Тем временем народ в комнате молчал, томимый ожиданием. Однако длилось это недолго, ибо, разжав зубы, Азалий Самуилович вновь выдал сакраментальную фразу:

- Во сволочь какая!

Члены секции прозы как-то разом принялись задумчиво обозревать обширную и изрядно помятую безбедной жизнью физиономию "взрывника". Именно так назывался первый роман Азалия Самуиловича, написанный им аж в годы героического послевоенного освоения окраин великого государства. За сие творение, повествующее о трудовых буднях класса-гегемона, атакующего неуступчивую матушку-природу, Расторгуев получил восемь премий различного достоинства, роман (с легкой авторской корректурой) переиздавался в областном центре после каждого съезда партии, ибо на диво точно соответствовал всем колебаниям генеральной линии. И хотя в последние годы "ум, честь и совесть нашей эпохи" изрядно подрастеряла и все свои составные, и, соответственно, авторитет, Азалию Самуиловичу предпочитали не противоречить - себе же боком выйдет, прецеденты бывали.

- А ведь клёво написано, - фальшиво вздохнула Марья Кустючная, лет десять писавшая "назидательные" рассказы для подрастающего поколения под псевдонимом "Тётя Мотя". Единственная из присутствующих она не уходила на творческие хлеба, ибо считала, что сменять уважаемую в городе должность заведующей секции сыров Центрального гастронома на ненадежный в финансовом отношении выпас на унавоженной Пегасом литературной ниве может только дура. Дурой Тетя Мотя себя не считала, наличие внелитературного заработка и приработка давало ей право на известную независимость мнений, да и Расторгуева она в глубине души не боялась нисколечко. Были на то основания, не связанные ни с сыром, ни с литературой.
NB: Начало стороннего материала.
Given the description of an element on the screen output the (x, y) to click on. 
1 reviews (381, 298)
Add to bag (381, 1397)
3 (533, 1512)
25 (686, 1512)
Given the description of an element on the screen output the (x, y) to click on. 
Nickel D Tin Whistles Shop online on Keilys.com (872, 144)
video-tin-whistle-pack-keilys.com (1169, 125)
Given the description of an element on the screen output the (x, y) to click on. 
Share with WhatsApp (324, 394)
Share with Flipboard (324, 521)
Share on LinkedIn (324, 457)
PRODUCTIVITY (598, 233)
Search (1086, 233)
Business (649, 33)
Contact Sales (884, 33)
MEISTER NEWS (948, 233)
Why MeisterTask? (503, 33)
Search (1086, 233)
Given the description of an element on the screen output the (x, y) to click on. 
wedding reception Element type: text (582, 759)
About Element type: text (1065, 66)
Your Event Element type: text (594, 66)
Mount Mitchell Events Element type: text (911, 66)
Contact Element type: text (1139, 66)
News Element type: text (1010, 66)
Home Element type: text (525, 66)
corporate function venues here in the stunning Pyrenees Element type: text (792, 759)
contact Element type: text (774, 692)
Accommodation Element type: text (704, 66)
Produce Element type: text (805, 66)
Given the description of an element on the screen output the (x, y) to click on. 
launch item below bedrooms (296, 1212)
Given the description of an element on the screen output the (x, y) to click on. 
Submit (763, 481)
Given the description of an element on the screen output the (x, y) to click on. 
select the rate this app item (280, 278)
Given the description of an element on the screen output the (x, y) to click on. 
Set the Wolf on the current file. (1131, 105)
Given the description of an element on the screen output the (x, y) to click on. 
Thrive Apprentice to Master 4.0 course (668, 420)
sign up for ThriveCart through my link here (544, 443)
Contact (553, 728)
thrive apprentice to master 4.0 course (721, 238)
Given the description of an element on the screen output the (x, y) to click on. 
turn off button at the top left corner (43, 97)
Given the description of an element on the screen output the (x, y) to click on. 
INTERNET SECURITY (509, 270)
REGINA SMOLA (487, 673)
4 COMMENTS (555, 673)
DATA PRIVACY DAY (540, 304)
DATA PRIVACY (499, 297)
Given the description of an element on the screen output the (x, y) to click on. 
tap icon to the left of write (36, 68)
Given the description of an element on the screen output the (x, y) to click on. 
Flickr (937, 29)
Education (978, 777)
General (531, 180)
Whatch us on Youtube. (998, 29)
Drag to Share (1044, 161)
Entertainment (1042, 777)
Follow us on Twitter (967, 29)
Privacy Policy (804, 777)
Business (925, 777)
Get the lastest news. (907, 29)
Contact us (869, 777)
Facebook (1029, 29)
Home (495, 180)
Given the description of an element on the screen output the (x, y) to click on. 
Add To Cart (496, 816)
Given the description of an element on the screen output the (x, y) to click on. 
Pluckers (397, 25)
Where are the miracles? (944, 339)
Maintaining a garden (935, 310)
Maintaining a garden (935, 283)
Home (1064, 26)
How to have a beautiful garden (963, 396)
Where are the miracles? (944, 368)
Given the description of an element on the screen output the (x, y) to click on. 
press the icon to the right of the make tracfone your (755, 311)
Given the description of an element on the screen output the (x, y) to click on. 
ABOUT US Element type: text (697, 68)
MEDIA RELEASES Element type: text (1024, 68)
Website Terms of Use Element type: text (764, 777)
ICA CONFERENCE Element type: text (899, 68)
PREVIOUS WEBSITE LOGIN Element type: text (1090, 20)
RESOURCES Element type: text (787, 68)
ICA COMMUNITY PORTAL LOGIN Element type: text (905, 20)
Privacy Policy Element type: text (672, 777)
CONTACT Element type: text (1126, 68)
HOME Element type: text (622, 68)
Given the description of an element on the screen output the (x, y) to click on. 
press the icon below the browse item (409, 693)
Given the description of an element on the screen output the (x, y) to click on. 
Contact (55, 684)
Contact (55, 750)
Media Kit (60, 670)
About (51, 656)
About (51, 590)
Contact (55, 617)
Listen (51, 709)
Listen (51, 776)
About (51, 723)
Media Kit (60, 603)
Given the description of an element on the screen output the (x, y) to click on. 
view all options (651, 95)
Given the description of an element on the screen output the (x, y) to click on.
Вот и теперь, застолбив собственную точку зрения, Кустючная игриво вздернула часть лица, на коей долженствовала была произрастать бровь, явно предлагая принять участие в дискуссии другим коллегам.

- Неплохо, неплохо, - тут же согласился с нею Копейкин, задумчиво поглаживая козлиную бородку "а ля интеллигент", и, как говорится, нарвался.

- Не об этом речь, - с надрывом выдохнул Расторгуев. - Что дальше-то делать? Лимиты на бумагу Москва области опять срезала, область - нам, план издания утвержден, план работы с молодыми авторами - тоже... Разве что, уважаемый товарищ Копейкин уступит свое место в издательском плане этому м-м-м... самородку?

Удар был страшен. Даже не ниже пояса, а еще хуже. Что-то вроде лома по темечку. Присутствующие явственно услышали, как в рухнувшей на комнату мертвой тишине сперва замерло, а потом засбоило сердце несчастного Копейкина. Да и как ему, бедному, не засбоить? Впрочем, думать о таких мелочах, как сердце, Копейкину было недосуг. Он спрыгнул с подоконника и, размахивая руками, принялся бессвязно говорить о своем долге перед читателем, об операции, сделанной безвременно ушедшей из жизни тетке, о бедных сиротах, ожидающих в разных городах необъятного Союза алименты от отца-литератора...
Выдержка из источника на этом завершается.